De kantonrechter overweegt dat hij aannemelijk acht dat van meet af aan voor SMD duidelijk was dat de huurovereenkomst voor beperkte tijd is aangegaan gelet op de koppeling aan de huurovereenkomst tussen de Gemeente Nijmegen en [Persoon Q] . SMD heeft ook niet betwist dat zij op de hoogte was van de plannen van De Gemeente. Zoals hiervoor is overwogen, is de duur van de huurovereenkomst feitelijk beperkt tot 1 januari 2013 vanwege het eerdere vertrek van [Persoon Q] . Uit wat hiervoor is overwogen, volgt niet dat de Gemeente Nijmegen op enig moment heeft toegezegd dat SMD langer zou kunnen huren dan tot 1 januari 2013. Dit brengt mee dat SMD er van meet af aan rekening mee had kunnen/moeten houden dat zij rond deze tijd zou moeten vertrekken. Daar komt bij dat SMD de stellingen van de Gemeente Nijmegen, zoals verwoord in 3.10 niet heeft betwist. Gelet op de wederzijdse belangen van partijen wijst de kantonrechter daarom het verzoek van SMD tot verlenging van de ontruimingstermijn af.

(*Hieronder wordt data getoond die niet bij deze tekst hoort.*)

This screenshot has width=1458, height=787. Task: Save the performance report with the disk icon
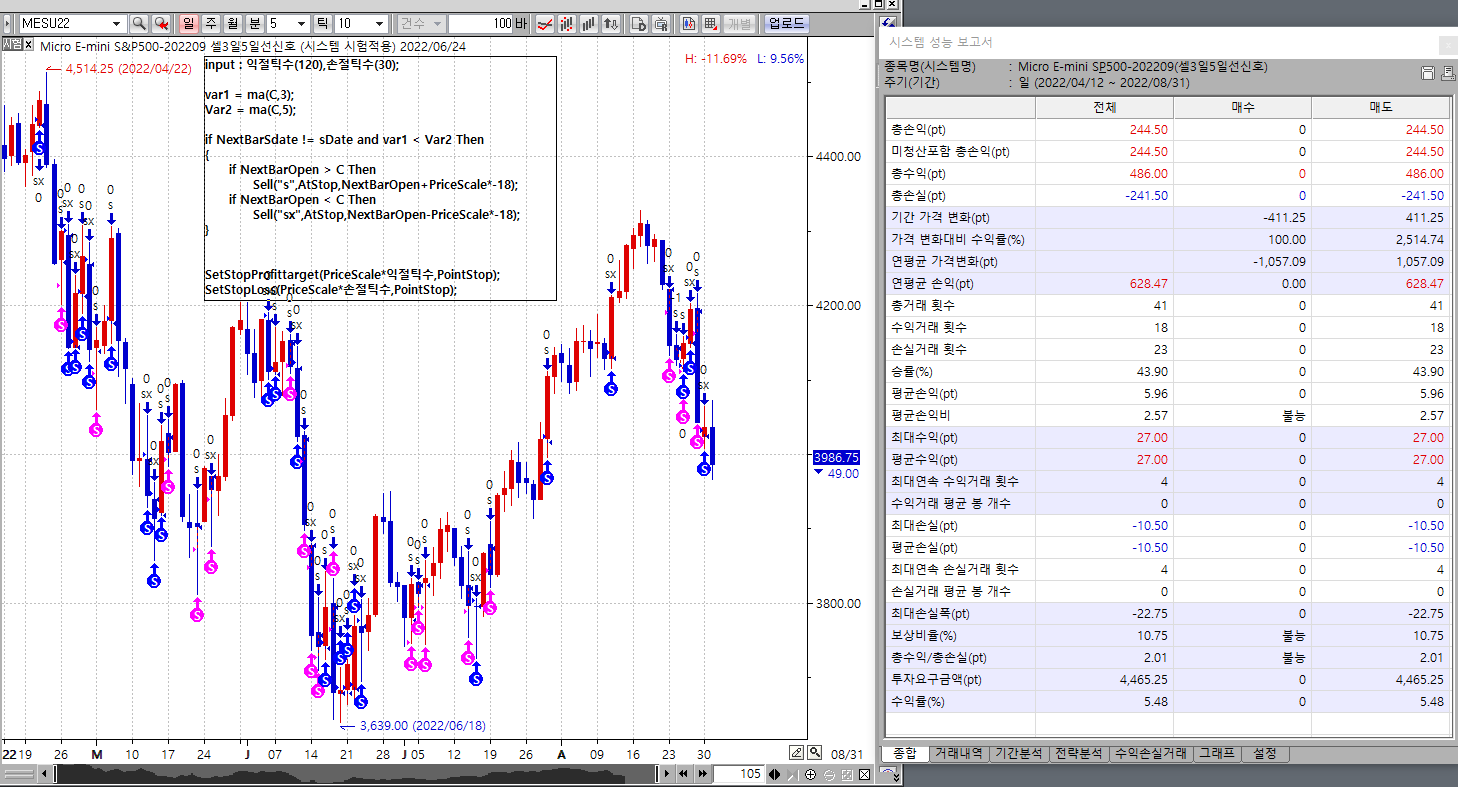(x=1427, y=73)
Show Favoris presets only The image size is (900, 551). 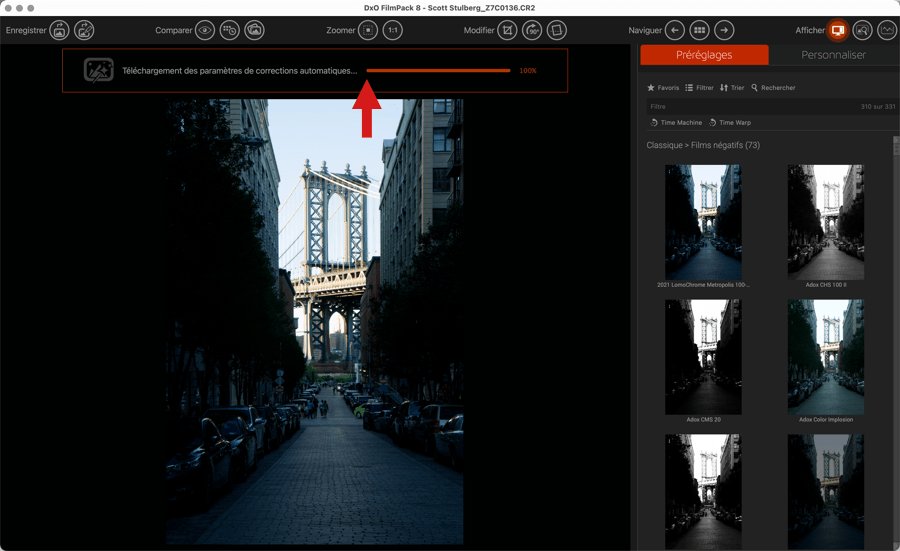pos(663,88)
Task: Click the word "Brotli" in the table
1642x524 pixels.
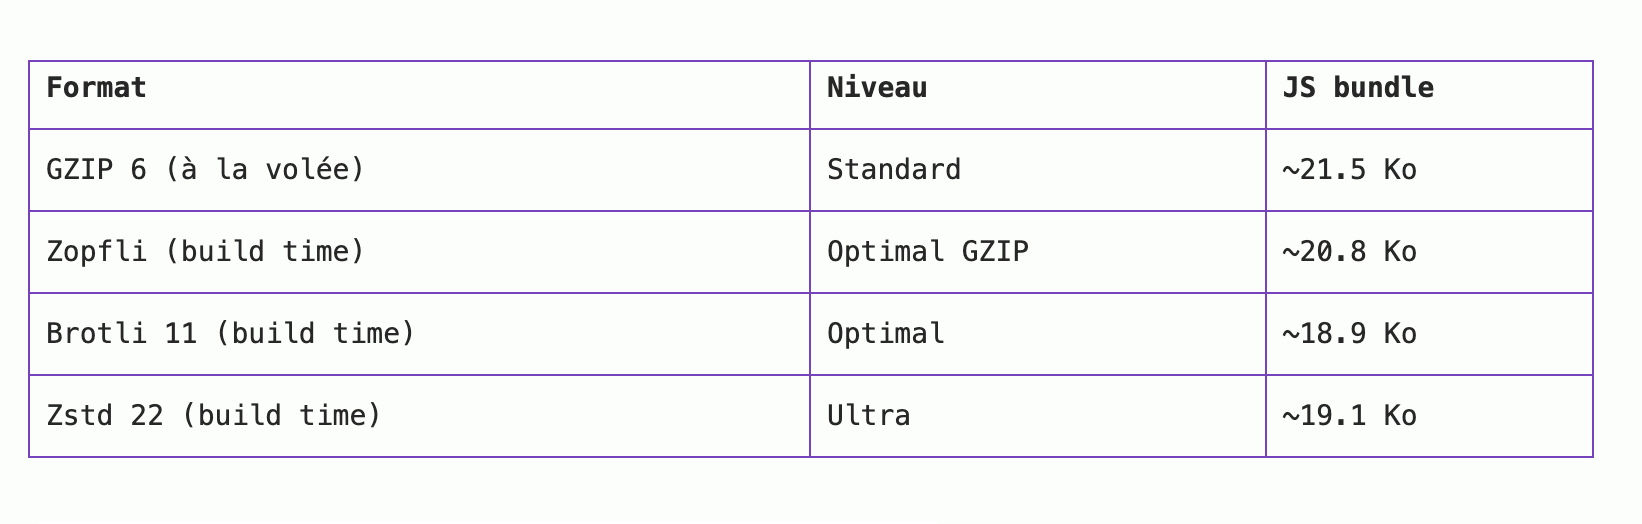Action: [x=96, y=334]

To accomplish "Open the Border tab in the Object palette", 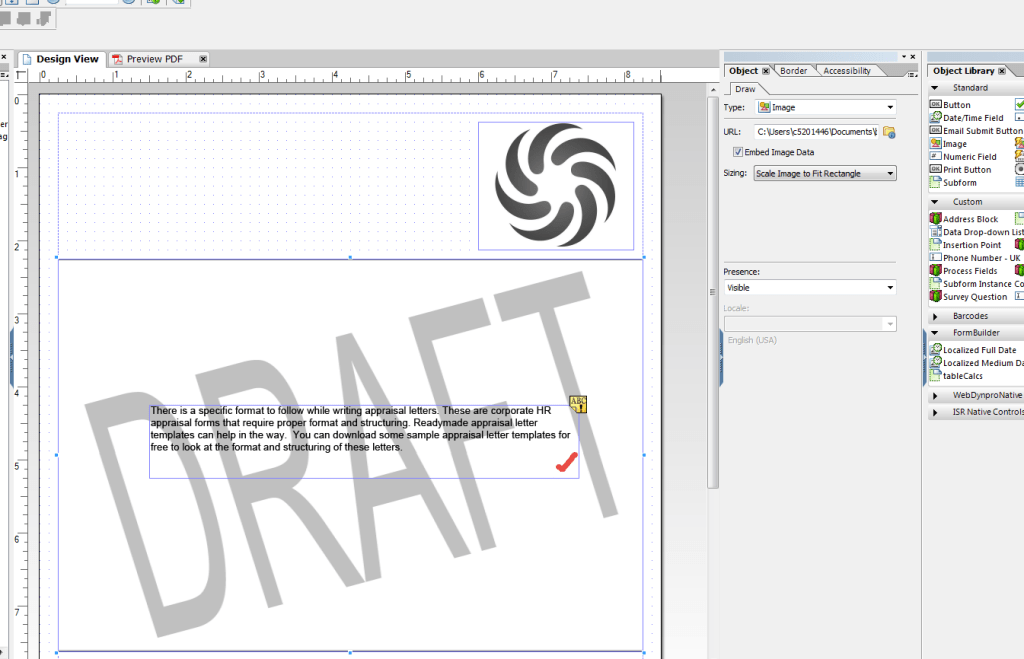I will 793,70.
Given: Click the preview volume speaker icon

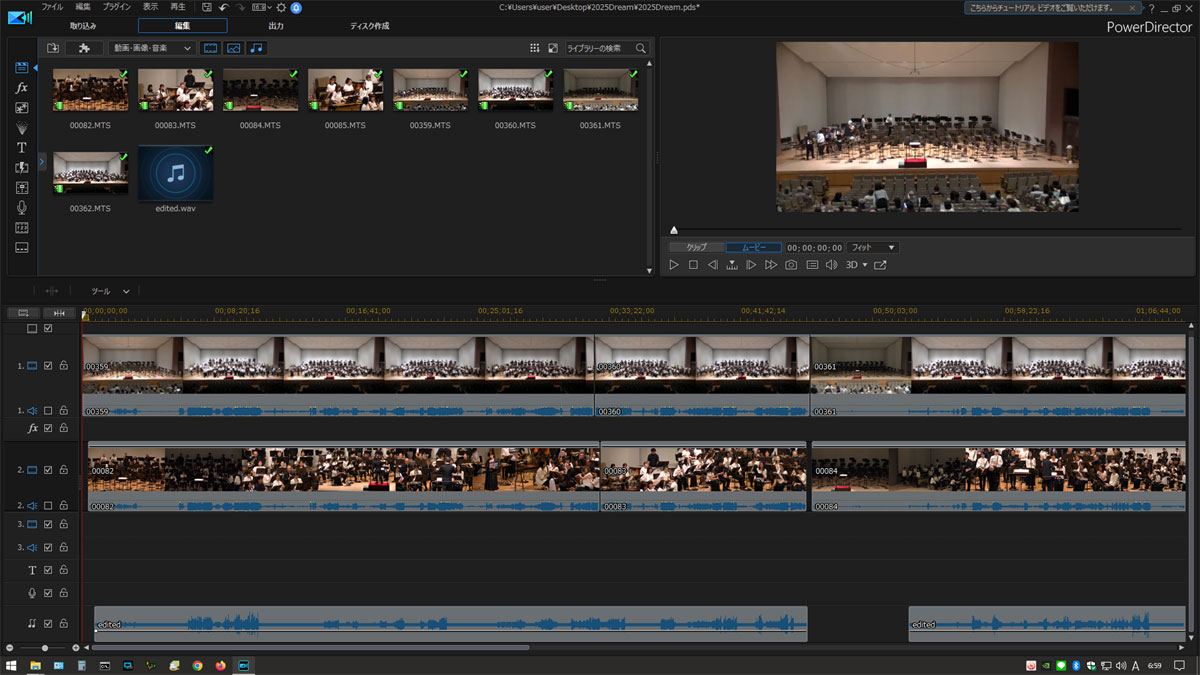Looking at the screenshot, I should pyautogui.click(x=831, y=265).
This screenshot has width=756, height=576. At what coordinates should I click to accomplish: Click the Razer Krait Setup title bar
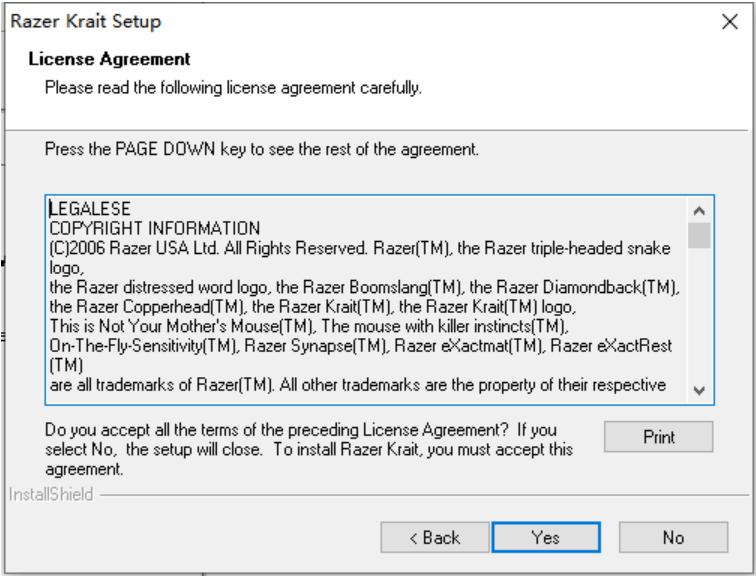click(x=300, y=22)
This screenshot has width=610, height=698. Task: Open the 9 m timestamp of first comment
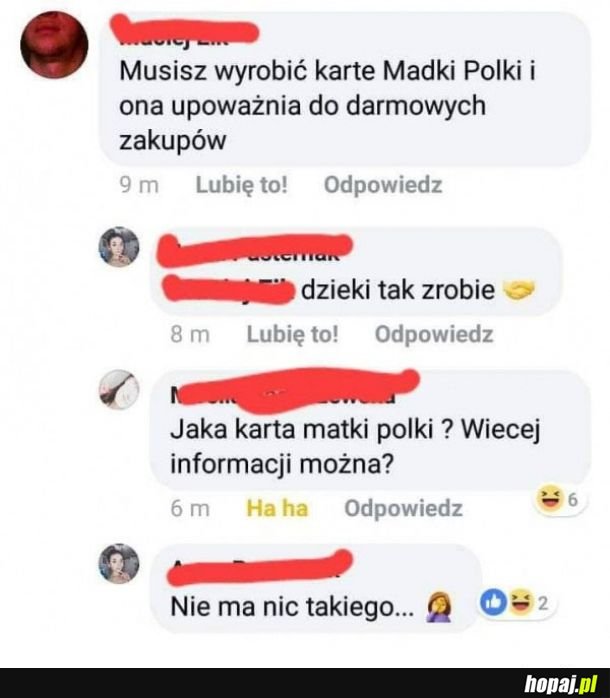(139, 185)
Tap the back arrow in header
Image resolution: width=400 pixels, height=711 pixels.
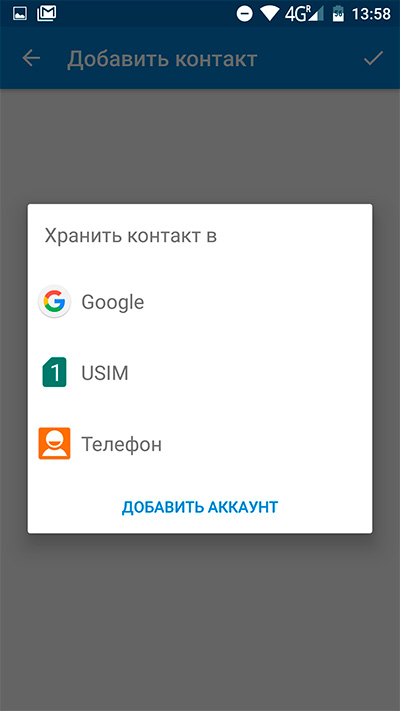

Dat het belang van SMD meebrengt dat zij bij voorkeur zo lang mogelijk tegen een relatief lage huurprijs ruimte huurt, doet daar niet aan af.
3.12.
Omdat het verzoek wordt afgewezen, stelt de kantonrechter het tijdstip van ontruiming vast zoals hierna is bepaald.
3.13.
SMD wordt in het ongelijk gesteld en moet daarom de proceskosten dragen.
3.14.
Omdat het verzoek van SMD wordt afgewezen, hoeft het tegenverzoek van de gemeente Nijmegen voor zover het voorwaardelijk is ingesteld (sub a en naar de kantonrechter begrijpt sub b) niet te worden beoordeeld.
3.15.
Artikel 7:230a BW biedt geen mogelijkheden voor de beoordeling van het verzoek (sub c) van de Gemeente Nijmegen te bepalen dat SMD gehouden is tot betaling van de door de Gemeente Nijmegen aan derden betaalde bedragen. Dit onderdeel van het verzoek kan daarom niet langs de weg van artikel 7:230a BW aanhangig worden gemaakt, dat had bij dagvaarding gemoeten. De kantonrechter zal in zoverre op de voet van artikel 69 Rv bevelen dat dit deel van de procedure moeten worden voortgezet volgens de regels van de dagvaardingsprocedure. De Gemeente Nijmegen wordt in de gelegenheid gesteld haar vordering aan te passen aan de regels voor de dagvaardingsprocedure. Daarna zal SMD in de gelegenheid worden gesteld verweer te voeren tegen deze vordering van de Gemeente Nijmegen bij conclusie van antwoord.
4. De beslissing
De kantonrechter,
met betrekking tot het verzoek van SMD:
4.1.
wijst het verzoek van SMD tot verlenging van de ontruimingstermijn af;
4.2.
stelt het tijdstip van ontruiming vast op 30 september 2013;
4.3.
veroordeelt SMD in de proceskosten, tot deze uitspraak aan de kant van de Gemeente Nijmegen begroot op € 1.000,00 aan salaris voor de gemachtigde;
met betrekking tot het tegenverzoek sub c van de Gemeente Nijmegen:
4.4.
beveelt dat de procedure ter zake van het tegenverzoek sub c van de Gemeente Nijmegen wordt voorgezet volgens de regels van de dagvaardingsprocedure;
4.5.
stelt de Gemeente Nijmegen op de rolzitting van de kantonrechter in de rechtbank Arnhem locatie Nijmegen van
vrijdag 23 augustus 2013 om 11.30 uurin de gelegenheid haar vordering bij akte aan de passen aan de regels voor de dagvaardingsprocedure;
4.6.
houdt iedere verdere beslissing aan.
Deze beschikking is gegeven door de kantonrechter mr. P.J. Wiegman en in het openbaar uitgesproken op 31 juli 2013.